(Collected data entries)
------------
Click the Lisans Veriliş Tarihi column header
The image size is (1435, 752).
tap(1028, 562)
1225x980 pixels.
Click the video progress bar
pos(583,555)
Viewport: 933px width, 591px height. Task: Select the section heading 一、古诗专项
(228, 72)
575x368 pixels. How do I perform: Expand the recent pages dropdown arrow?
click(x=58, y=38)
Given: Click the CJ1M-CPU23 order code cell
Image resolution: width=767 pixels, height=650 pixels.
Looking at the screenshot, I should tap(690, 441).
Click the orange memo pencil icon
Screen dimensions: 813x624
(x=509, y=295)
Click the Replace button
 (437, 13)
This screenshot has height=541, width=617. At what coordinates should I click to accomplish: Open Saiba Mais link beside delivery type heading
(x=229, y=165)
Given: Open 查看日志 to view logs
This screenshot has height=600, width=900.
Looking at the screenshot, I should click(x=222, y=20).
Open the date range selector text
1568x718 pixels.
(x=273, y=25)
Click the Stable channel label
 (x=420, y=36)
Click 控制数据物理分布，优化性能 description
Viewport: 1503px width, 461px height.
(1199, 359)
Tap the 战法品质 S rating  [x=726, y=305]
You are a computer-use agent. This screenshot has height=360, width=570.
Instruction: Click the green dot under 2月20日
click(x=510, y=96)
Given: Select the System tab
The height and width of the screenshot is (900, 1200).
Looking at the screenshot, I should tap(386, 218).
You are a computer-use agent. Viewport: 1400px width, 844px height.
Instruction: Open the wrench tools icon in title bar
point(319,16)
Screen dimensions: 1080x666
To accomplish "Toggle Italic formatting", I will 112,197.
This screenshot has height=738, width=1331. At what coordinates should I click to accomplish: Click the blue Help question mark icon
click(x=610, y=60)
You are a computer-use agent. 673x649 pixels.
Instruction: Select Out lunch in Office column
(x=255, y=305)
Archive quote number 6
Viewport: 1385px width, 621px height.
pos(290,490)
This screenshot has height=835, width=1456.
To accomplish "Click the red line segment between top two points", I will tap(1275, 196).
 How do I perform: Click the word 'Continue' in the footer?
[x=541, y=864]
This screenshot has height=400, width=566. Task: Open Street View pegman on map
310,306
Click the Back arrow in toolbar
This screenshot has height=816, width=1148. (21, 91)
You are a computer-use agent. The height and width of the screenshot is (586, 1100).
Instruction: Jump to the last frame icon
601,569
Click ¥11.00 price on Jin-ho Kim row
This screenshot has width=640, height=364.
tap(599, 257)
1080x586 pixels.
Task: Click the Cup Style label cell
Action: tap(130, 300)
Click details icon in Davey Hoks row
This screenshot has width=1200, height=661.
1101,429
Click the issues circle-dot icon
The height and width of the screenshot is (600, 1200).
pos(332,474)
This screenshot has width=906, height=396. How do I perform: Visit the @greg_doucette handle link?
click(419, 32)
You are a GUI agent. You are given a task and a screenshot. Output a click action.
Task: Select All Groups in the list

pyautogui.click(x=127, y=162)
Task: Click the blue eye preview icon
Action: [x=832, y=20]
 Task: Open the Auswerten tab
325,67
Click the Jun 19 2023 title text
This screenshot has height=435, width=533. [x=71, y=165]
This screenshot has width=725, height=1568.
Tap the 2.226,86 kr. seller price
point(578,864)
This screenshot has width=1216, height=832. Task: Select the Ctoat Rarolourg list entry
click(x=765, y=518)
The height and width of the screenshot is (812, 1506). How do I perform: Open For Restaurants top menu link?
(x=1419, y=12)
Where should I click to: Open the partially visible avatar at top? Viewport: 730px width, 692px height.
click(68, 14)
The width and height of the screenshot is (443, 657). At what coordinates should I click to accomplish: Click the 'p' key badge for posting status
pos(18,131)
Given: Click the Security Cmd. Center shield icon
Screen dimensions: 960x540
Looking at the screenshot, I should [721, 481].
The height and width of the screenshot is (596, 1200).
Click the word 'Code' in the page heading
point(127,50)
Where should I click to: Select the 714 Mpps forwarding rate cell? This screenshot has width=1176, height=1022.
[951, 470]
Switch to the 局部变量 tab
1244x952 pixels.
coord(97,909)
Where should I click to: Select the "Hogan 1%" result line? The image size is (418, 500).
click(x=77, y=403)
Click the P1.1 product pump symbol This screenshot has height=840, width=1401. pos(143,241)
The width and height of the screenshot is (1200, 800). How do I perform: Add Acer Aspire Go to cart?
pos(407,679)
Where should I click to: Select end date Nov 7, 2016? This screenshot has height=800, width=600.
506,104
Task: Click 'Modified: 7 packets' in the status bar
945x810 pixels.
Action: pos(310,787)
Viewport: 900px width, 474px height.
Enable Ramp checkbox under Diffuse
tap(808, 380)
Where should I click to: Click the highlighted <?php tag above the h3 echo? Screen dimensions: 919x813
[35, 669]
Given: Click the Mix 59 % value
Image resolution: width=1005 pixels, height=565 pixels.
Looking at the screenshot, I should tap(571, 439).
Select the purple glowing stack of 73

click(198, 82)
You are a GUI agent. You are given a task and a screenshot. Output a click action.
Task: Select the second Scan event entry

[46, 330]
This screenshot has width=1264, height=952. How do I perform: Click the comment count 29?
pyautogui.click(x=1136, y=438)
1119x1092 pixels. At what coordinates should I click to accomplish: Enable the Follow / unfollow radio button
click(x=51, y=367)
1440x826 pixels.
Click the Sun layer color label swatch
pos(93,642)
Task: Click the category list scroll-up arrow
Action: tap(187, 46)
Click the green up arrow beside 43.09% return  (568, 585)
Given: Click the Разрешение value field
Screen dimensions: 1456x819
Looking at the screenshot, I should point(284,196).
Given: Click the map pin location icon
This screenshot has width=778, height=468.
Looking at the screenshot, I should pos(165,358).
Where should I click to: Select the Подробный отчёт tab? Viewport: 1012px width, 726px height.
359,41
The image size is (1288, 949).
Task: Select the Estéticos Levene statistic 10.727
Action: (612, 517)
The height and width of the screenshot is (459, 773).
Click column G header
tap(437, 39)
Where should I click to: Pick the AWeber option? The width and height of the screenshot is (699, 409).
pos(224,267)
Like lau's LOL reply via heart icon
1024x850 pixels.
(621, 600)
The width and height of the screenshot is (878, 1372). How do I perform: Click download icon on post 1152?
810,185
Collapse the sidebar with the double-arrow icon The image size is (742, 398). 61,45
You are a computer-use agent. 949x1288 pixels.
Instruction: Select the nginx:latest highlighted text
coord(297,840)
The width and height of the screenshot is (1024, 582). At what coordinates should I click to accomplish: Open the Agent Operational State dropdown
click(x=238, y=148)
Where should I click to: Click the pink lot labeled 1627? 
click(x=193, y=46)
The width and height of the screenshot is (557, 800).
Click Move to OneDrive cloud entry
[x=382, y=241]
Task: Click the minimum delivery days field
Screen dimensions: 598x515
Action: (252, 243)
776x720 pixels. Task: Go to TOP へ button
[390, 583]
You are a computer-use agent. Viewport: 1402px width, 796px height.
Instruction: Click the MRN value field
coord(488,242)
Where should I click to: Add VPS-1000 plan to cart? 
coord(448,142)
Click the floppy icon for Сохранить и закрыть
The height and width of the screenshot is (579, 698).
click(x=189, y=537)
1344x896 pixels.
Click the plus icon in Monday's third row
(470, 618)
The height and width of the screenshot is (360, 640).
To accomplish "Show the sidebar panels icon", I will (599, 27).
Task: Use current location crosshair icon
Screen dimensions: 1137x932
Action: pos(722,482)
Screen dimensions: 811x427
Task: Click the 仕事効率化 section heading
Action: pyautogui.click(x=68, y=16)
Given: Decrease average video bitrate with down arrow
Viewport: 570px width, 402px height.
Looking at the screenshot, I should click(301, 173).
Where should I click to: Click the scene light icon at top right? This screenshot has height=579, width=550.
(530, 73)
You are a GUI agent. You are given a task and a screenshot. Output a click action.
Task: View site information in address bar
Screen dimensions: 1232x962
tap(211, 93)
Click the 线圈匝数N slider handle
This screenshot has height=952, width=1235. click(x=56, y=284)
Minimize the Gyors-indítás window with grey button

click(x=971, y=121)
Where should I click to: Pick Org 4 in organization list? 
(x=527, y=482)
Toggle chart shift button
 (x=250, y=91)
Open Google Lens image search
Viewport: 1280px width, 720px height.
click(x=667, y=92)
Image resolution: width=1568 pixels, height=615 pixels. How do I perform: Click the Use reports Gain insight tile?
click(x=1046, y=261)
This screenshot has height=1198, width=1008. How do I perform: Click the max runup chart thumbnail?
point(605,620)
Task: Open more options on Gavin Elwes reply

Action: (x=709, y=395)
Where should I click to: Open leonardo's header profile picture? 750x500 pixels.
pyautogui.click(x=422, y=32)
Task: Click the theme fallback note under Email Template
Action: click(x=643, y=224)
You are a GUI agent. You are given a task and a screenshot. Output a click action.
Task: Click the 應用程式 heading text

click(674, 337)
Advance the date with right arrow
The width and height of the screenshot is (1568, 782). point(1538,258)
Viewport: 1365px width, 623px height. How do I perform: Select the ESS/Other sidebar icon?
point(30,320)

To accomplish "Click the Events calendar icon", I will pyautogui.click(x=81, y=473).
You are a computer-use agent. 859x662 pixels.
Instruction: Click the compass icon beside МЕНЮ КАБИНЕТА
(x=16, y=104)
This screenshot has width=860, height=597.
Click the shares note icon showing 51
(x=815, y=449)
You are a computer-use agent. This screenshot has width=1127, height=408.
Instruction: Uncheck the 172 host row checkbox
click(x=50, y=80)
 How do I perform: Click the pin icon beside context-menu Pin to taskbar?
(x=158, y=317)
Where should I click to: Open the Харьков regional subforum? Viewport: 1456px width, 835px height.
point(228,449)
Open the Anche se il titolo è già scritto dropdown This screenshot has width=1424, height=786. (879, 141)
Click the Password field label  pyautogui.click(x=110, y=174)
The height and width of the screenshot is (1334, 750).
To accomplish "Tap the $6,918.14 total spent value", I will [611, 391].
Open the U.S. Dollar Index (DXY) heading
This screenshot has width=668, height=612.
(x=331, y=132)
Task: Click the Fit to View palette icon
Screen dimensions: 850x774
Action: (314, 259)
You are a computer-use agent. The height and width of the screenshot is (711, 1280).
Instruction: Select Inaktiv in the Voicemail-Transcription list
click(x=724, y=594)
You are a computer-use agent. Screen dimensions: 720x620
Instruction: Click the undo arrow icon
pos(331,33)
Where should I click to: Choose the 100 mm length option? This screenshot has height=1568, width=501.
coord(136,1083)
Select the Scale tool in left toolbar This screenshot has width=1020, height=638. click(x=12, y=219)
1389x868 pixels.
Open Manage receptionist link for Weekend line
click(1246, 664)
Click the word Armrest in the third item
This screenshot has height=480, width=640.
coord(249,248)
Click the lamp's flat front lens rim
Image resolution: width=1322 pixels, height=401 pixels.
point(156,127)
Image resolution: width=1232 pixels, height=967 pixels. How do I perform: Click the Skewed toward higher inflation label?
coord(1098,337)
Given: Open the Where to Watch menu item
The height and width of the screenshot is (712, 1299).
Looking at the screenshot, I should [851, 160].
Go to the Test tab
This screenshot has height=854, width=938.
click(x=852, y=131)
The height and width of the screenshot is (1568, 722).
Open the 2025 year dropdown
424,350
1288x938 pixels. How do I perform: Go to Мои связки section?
------------
What to work on - From the line containing "You are a computer-use agent. Screen" down to the last line of the data above, copy every line exactly; leave out all other lines.

Solution for this exercise -
You are a computer-use agent. Screen dimensions: 720x620
Instruction: Click the undo arrow icon
pos(331,33)
Where should I click to: Choose the 100 mm length option? This screenshot has height=1568, width=501.
coord(136,1083)
Select the Scale tool in left toolbar This screenshot has width=1020, height=638. click(x=12, y=219)
1389x868 pixels.
Open Manage receptionist link for Weekend line
click(1246, 664)
Click the word Armrest in the third item
This screenshot has height=480, width=640.
coord(249,248)
Click the lamp's flat front lens rim
Image resolution: width=1322 pixels, height=401 pixels.
point(156,127)
Image resolution: width=1232 pixels, height=967 pixels. How do I perform: Click the Skewed toward higher inflation label?
coord(1098,337)
Given: Open the Where to Watch menu item
The height and width of the screenshot is (712, 1299).
Looking at the screenshot, I should [851, 160].
Go to the Test tab
This screenshot has height=854, width=938.
click(x=852, y=131)
The height and width of the screenshot is (1568, 722).
Open the 2025 year dropdown
424,350
1288x938 pixels. How do I perform: Go to Мои связки section?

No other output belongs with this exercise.